Getting conscious about your perspectives regarding your stuff is an important first step to successful clutter clearing. It’s hard to make decisions about what to keep and what to toss if your automatic thinking makes letting go impossible. Releasing ingrained thought patterns is no easy feat. Your perspectives are literally hardwired into your brain. You must be very motivated for change to successfully identify and release limiting perspectives and adopt new perspectives like, “Releasing items I don’t love or use makes space for new, good things to come to me.”
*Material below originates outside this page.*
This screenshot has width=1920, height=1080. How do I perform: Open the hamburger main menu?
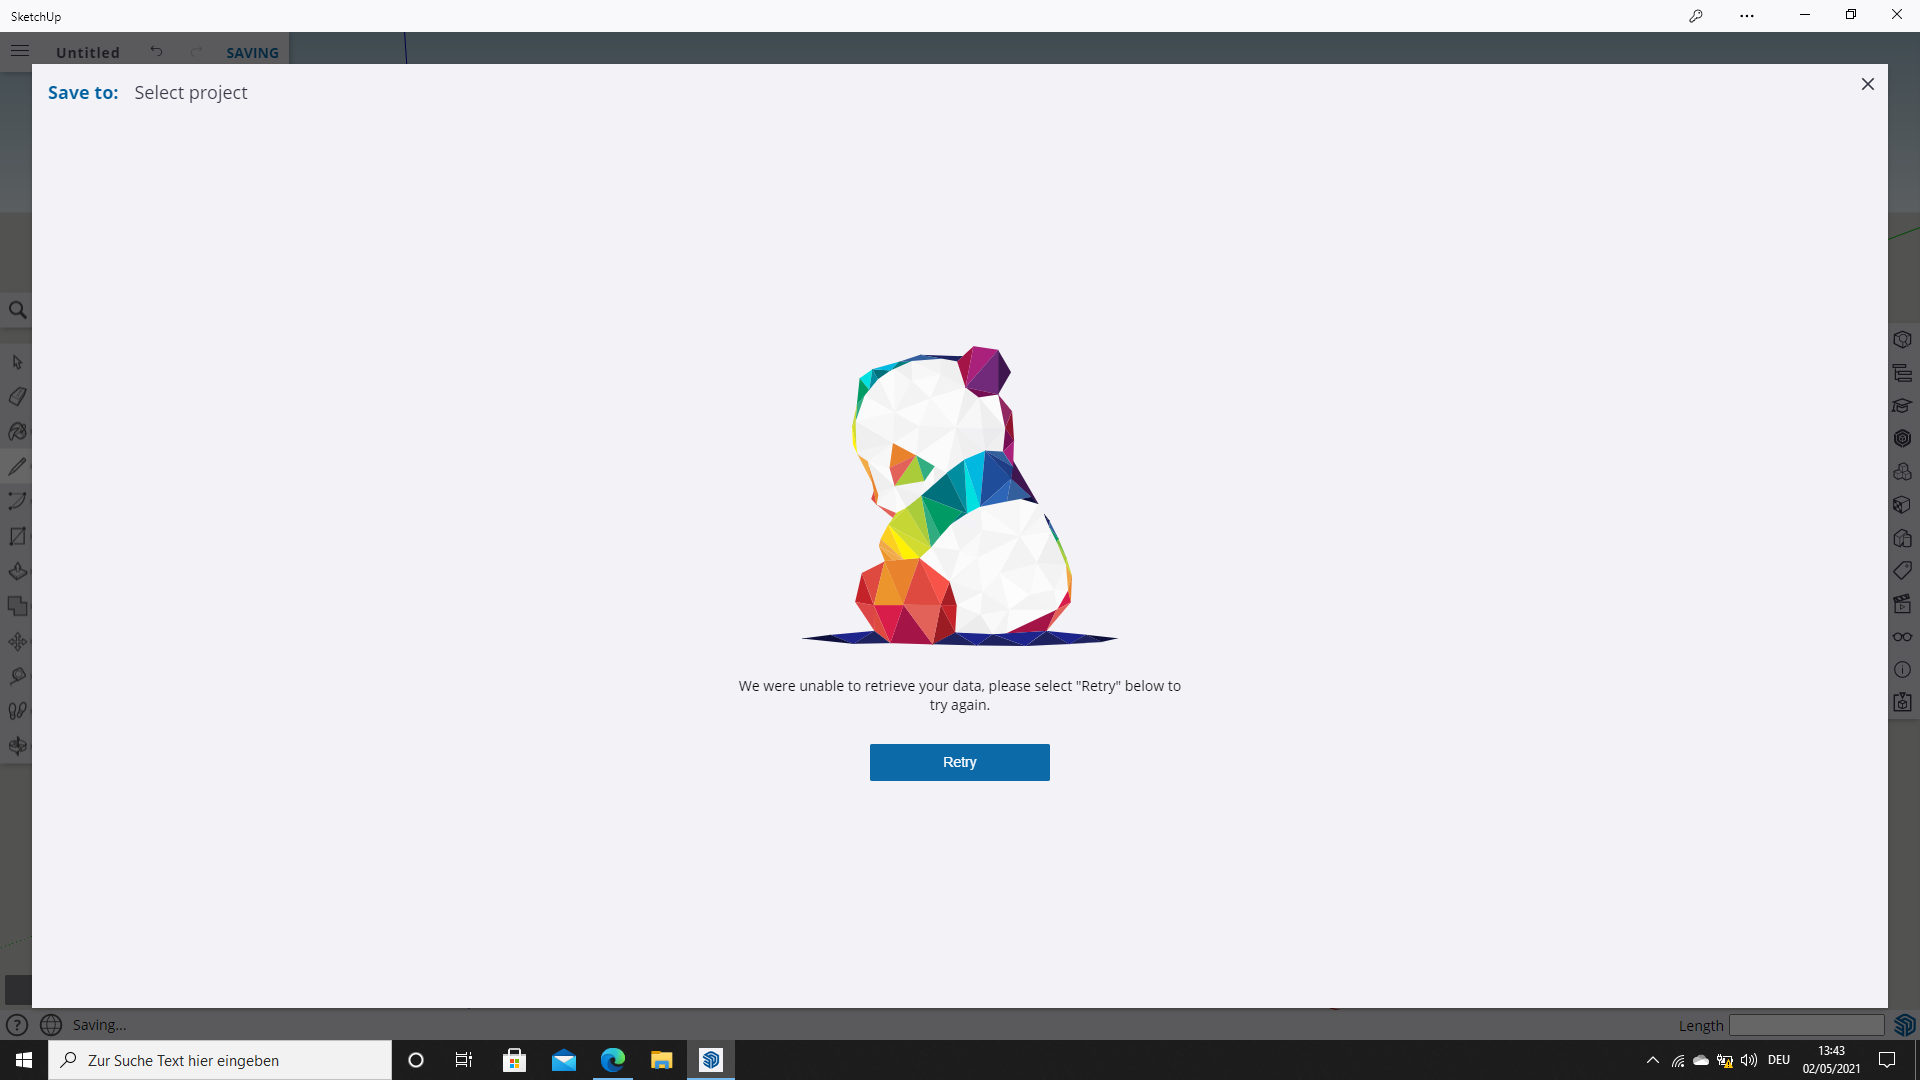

If you know your clutter clearing success is being limited by the way you view your belongings, but you cannot identify the perspectives that are keeping you stuck, or if you know which thoughts are tripping you up time and time again, but can’t seem to get out of that old “got to keep it” rut, consider working with an organizer coach, a person trained to identify limiting perspectives and support people in the process of change. Get support to shift to a more helpful perspective. It could be just what you need to release yourself from the tyranny of too much stuff!
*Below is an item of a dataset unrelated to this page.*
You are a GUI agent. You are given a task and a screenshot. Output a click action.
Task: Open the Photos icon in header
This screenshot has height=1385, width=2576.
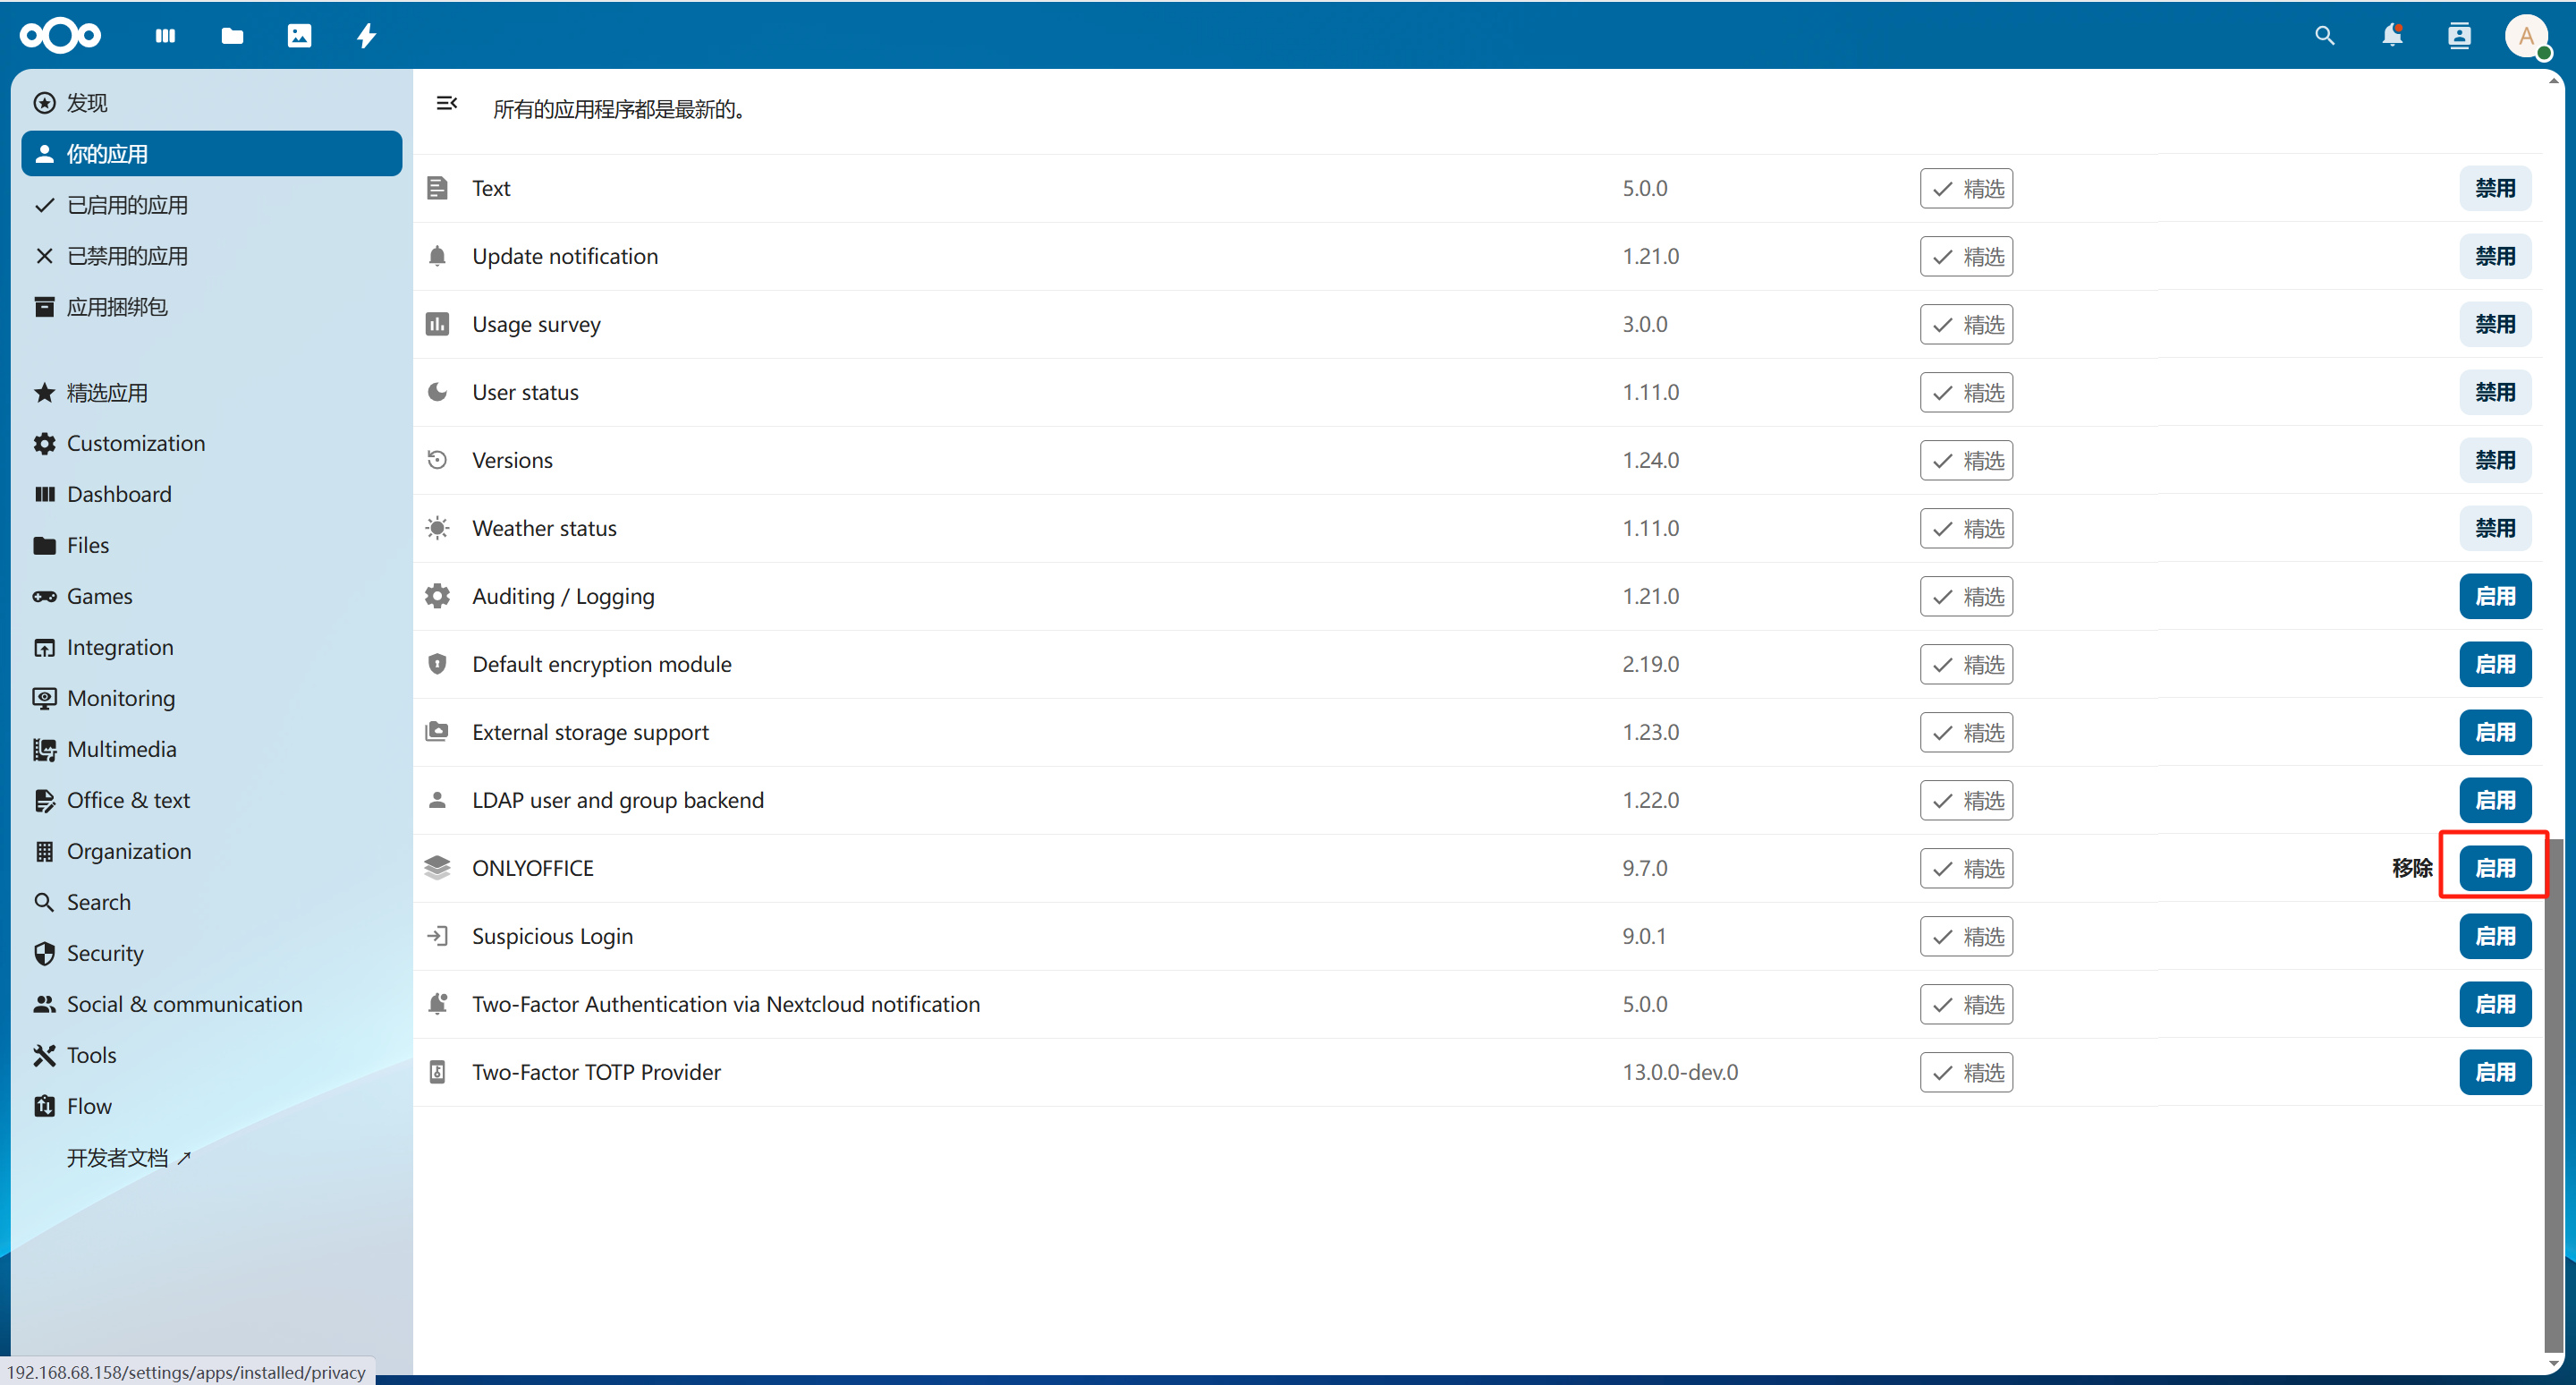coord(299,36)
Awareness is Essential for Clutter Clearing Success

Clutter clearing is no small feat!

Clutter clearing is no small feat!

Clutter clearing. I’m sure you’re familiar with the challenges of engaging in and completing clutter clearing tasks. Who wants to do it? Why go there where there’s a good chance you’ll feel a myriad of uncomfortable feelings, like overwhelm, disgust, sadness, regret, anger, fear. Let’s face it, clutter clearing is a challenging process at best, and an overwhelming nightmare at worst. Initiating and sustaining action to completion are no small feat!

But, you may not be conscious that engaging in action and completing clutter clearing tasks are not possible without sufficient awareness. You may be aware of the clutter pockets in your environment that need excavating, but how aware are you of what it takes to motivate yourself to take action to tackle a problem area? What’s your best time to tackle a clearing challenge, the time of day when your brain is best able to make decisions? Where is the best place to start to ensure optimal clearing? Where are the land-mines in the mix of your stuff, those things that hold energies and stir feelings that could shut you down? And, when you run into them, what’s the best way to address them to prevent fleeing the scene?

Much of this awareness can come from paying attention to what happens when you begin to clear clutter. You may notice that mornings are your best time or that you clear best with support from a family member or friend. You may notice that you always quit when you start with paper or you encounter an item associated with your childhood. But, do you take that awareness and change focus, adjust what you’re doing and continue clearing? Unfortunately what I find is that people tend to run from uncomfortable feelings of any kind. They quit and move onto something else. They don’t take the time to pause and reflect on what happened and consider other options to quitting. In so doing, they miss a valuable opportunity to generate awareness and learn the valuable lessons that could be gained from their unpleasant experience.

Another way to generate awareness is to work with a coach. Coaching is a co-created partnership with a supportive trained coach in an awareness/learning/action process. Coaching provides the time to pause and reflect on challenges like procrastination and avoidance while clutter clearing.

With the support of a coach you can become more aware of what tends to shut you down and what works for you to initiate and sustain action to completion. Obstacles that impede your progress can be identified and strategies for addressing them generated. Coaching is an opportunity to step back and create the awareness needed to successfully accomplish your clutter clearing goals.